The Tamil Nadu government’s ban on Kamal Haasan’s film Vishwaroopam may go against a clear Supreme Court directive which puts film certification powers in the Central government’s hands.

On Thursday — a day after the two-week prohibitory order was slapped citing law and order concerns — Information and Broadcasting Minister Manish Tewari told the State government to look at an earlier SC verdict that gave the Censor Board the final say in the matter.

“The Supreme Court of India in Prakash Jha’s [Aarakshan] matter had the occasion of considering the various provisions of the Cinematograph Act and juxtaposing them against the law and order powers which the State government has under the Constitution,” Mr. Tewari told journalists in the capital on Thursday.

Court categorical

“The Supreme Court was very categorical that Article 246, seventh schedule, list one, entry sixty gives the Central government the powers to certify films for exhibition and once the Central Board for Film Certification has taken a particular view, it binds all the other instrumentalities of the State.”

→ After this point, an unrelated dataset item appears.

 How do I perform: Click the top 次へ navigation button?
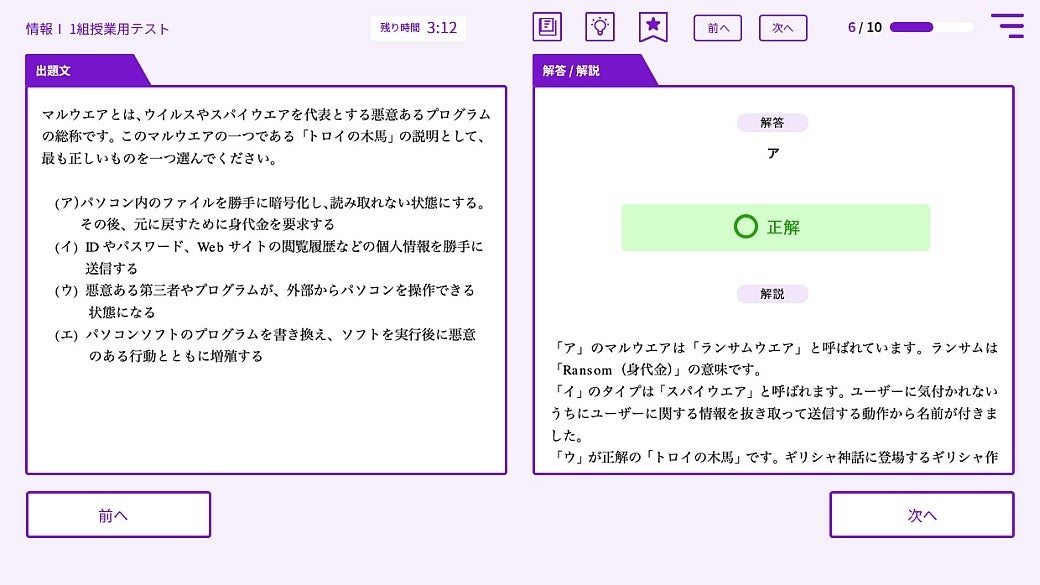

The spy thriller — directed, produced and starring Kamal Haasan — was due to hit the screens this weekend. However, protests by some Muslim organisations led to a police order directing theatre owners not to release the film on January 25, which is also observed as the Prophet Mohammed’s birthday. The filmmaker moved the Madras High Court, which has postponed a decision to January 28, after a judge has watched the movie.

Mr. Tewari advised “the Tamil Nadu government [to] peruse that judgement of the Supreme Court in Prakash Jha’s case before coming to any conclusion which may fall foul of the very clear directive the court has given.”